The new general secretary of the TUC called for an urgent meeting with the Prime Minister in a bid to break deadlocked industrial disputes across the country.
On Wednesday, around half of Britain's railway lines were closed and only a fifth of services were running as tens of thousands of workers at Network Rail and train operators walk out on the second day of a 48-hour strike by members of the Rail, Maritime and Transport union (RMT).
Train drivers in the Aslef union will strike on Thursday before a second two-day RMT strike begins on Friday.
TUC leader Paul Nowak called for a change in government direction, saying ministers should open pay negotiations with unions.
In a letter to Rishi Sunak, Mr Nowak said public services were in crisis after years of "underfunding and understaffing".
Mr Nowak said unions worked closely with Mr Sunak during the pandemic to deliver the furlough scheme and protect millions of jobs, adding: "That's the kind of mature approach we need now.
"Unions have already made clear their willingness to sit down with the Government and talk about boosting pay. But while your ministers continue to refuse point blank to discuss improving wages, there can be no resolution."
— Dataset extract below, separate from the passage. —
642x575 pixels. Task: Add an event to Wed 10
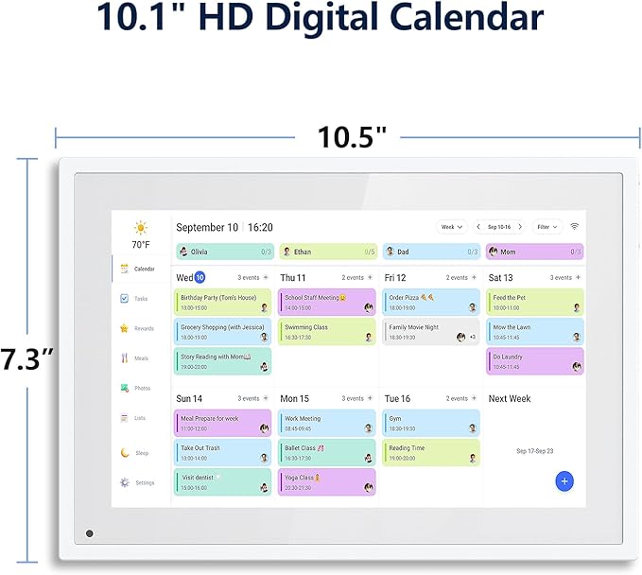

RMT general secretary Mick Lynch warned on Tuesday that industrial action will need to continue beyond May unless a reasonable offer to resolve the row over pay, jobs and conditions is made to the union.
On Wednesday, the DVSA driving examiners' strike started in London, the South East, South Wales and the South West, while traffic officer service workers at National Highways and Rural Payments Agency staff continued their walkouts.
Conservative MP Geoffrey Clifton-Brown said the Government cannot afford to give rail workers an "inflation-busting pay increase".
He told TalkTV: "What we cannot afford... is to give rail workers an inflation-busting pay increase of 10 per cent or more."
He added that people on the lowest incomes have been given a "substantial package" and that more money will be available to them in the next week or so.
Asked about the Prime Minister's potential meeting with unions, Mr Clifton-Brown said: "I think the Prime Minister will be weighing this carefully up to see whether his intervention would actually bring about a breakthrough."